Draghi stoppa l'euro, moneta unica innesta retromarcia

Pubblicato il da Cronache Lodigiane

Draghi stoppa l'euro, moneta unica innesta retromarcia

Euro in picchiata. La moneta unica, sotto la pressione delle vendite, ha perso oltre una figura sul dollaro e viaggia a 1,1187.

Nei giorni scorsi la moneta unica si era decisamente rafforzata andando a testare la parte alta dell'attuale intervallo di oscillazione sul dollaro, trading range compreso tra 1,08 e 1,15.

Il rompete le righe è arrivato dal presidente della Bce, Mario Draghi, che, nel corso dell'odierna conferenza stampa, ha annunciato la possibilità di un rafforzamento della politica monetaria espansiva e, di conseguenza, l'aumento dell'offerta di euro.
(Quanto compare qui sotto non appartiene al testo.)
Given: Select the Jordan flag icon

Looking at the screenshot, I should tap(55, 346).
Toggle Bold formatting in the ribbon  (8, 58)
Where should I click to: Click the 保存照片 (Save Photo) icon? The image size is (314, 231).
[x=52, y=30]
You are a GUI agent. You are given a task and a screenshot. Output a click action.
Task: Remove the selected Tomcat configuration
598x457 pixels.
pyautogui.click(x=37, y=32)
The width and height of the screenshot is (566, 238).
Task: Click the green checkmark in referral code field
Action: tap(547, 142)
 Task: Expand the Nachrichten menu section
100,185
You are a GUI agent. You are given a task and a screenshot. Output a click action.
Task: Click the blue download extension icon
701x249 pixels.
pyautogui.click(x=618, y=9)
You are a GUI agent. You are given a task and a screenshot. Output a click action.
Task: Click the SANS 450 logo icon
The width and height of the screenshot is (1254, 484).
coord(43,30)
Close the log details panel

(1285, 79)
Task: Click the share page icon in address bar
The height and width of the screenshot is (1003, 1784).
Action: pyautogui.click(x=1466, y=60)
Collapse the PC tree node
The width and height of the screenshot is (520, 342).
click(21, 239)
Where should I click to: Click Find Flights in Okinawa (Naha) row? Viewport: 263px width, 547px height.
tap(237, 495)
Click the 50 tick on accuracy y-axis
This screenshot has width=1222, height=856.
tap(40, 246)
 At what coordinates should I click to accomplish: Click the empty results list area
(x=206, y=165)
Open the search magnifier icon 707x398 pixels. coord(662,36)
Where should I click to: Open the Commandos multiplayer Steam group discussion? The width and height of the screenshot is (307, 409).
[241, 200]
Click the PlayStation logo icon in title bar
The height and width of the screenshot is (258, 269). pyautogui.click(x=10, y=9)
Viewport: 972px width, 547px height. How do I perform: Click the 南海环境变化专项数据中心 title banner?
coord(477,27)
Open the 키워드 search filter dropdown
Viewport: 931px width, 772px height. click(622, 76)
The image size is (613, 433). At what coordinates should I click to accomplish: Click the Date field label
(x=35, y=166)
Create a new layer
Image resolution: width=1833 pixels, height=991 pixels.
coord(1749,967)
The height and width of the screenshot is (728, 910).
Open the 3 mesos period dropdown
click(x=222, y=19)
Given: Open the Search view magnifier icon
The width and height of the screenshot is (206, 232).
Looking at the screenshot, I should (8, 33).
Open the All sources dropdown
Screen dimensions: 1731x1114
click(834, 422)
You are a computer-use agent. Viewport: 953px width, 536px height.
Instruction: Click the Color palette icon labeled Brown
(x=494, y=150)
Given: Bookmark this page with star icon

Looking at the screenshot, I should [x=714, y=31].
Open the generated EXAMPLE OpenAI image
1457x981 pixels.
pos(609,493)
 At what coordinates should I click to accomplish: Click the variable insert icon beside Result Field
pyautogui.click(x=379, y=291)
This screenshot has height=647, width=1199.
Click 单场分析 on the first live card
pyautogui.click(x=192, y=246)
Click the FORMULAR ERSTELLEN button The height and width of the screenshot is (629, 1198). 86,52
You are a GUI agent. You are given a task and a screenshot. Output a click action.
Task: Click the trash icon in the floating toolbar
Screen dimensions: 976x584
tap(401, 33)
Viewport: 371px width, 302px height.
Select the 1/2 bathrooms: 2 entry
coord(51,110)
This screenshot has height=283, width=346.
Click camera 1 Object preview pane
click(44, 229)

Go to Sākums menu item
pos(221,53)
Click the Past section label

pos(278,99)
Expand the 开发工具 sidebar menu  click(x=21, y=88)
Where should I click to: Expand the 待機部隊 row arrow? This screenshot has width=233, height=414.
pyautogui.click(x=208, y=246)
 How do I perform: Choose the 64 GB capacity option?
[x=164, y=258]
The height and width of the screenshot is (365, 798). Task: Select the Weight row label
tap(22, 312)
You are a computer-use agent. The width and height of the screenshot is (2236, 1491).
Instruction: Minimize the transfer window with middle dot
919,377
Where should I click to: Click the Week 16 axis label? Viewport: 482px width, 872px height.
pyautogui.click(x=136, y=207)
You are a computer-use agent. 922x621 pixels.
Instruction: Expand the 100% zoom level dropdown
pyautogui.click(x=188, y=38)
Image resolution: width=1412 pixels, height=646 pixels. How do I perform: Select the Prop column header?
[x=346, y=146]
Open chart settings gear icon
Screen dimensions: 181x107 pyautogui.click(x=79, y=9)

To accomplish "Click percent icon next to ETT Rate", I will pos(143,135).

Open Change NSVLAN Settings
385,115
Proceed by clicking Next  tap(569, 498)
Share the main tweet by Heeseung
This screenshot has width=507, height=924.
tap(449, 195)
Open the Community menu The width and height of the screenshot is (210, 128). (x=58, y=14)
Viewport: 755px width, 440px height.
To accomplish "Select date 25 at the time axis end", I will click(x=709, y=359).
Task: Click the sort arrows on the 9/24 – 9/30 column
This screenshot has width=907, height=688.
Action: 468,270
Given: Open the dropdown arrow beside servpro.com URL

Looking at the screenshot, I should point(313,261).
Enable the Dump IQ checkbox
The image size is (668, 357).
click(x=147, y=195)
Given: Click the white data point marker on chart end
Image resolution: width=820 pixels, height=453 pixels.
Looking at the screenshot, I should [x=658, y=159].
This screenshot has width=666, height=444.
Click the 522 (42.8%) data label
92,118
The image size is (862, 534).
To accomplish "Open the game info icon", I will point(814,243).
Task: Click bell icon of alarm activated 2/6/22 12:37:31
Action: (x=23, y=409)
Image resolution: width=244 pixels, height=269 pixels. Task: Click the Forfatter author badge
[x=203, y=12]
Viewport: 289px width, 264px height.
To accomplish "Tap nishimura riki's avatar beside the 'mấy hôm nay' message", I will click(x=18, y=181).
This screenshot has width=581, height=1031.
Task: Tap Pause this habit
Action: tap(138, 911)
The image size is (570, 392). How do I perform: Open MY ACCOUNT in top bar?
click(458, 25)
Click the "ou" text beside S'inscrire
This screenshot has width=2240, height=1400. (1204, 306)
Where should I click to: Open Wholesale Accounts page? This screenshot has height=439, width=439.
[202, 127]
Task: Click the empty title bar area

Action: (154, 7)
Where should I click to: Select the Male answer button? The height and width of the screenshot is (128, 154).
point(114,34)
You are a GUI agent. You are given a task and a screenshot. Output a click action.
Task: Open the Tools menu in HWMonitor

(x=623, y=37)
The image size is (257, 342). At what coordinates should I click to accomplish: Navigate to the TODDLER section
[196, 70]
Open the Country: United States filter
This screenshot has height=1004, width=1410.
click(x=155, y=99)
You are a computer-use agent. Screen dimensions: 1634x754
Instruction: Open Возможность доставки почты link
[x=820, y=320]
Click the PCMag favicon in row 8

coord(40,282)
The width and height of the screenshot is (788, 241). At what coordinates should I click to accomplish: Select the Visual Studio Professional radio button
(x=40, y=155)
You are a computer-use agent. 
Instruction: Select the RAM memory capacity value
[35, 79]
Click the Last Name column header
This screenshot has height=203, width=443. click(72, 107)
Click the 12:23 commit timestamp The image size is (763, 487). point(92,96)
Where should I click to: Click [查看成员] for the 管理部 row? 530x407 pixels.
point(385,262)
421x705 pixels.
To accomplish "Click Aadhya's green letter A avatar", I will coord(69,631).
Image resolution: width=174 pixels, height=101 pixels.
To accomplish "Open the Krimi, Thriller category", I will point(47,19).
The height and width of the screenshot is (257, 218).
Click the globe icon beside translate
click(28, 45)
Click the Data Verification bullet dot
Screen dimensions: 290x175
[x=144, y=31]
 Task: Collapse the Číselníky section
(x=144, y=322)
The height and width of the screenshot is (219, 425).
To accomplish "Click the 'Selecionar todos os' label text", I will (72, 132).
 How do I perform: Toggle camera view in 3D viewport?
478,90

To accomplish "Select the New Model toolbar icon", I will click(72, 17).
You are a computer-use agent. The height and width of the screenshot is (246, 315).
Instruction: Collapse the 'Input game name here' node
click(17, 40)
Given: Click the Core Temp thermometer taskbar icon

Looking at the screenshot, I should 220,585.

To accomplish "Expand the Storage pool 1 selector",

"La posizione della Bce è chiara, il quantitative easing diventa uno strumento per svalutare la moneta unica. Posizione comprensibile perchè un euro più forte di fatto annulla i benefici della politica monetaria espansiva. L'euro ha 1,15 sul dollaro trasforma, paradossalmente e contro la stessa volontà della Bce, la politica monetaria dell'Eurozona da espansiva a restrittiva", spiega un cambista di una primaria banca italiana.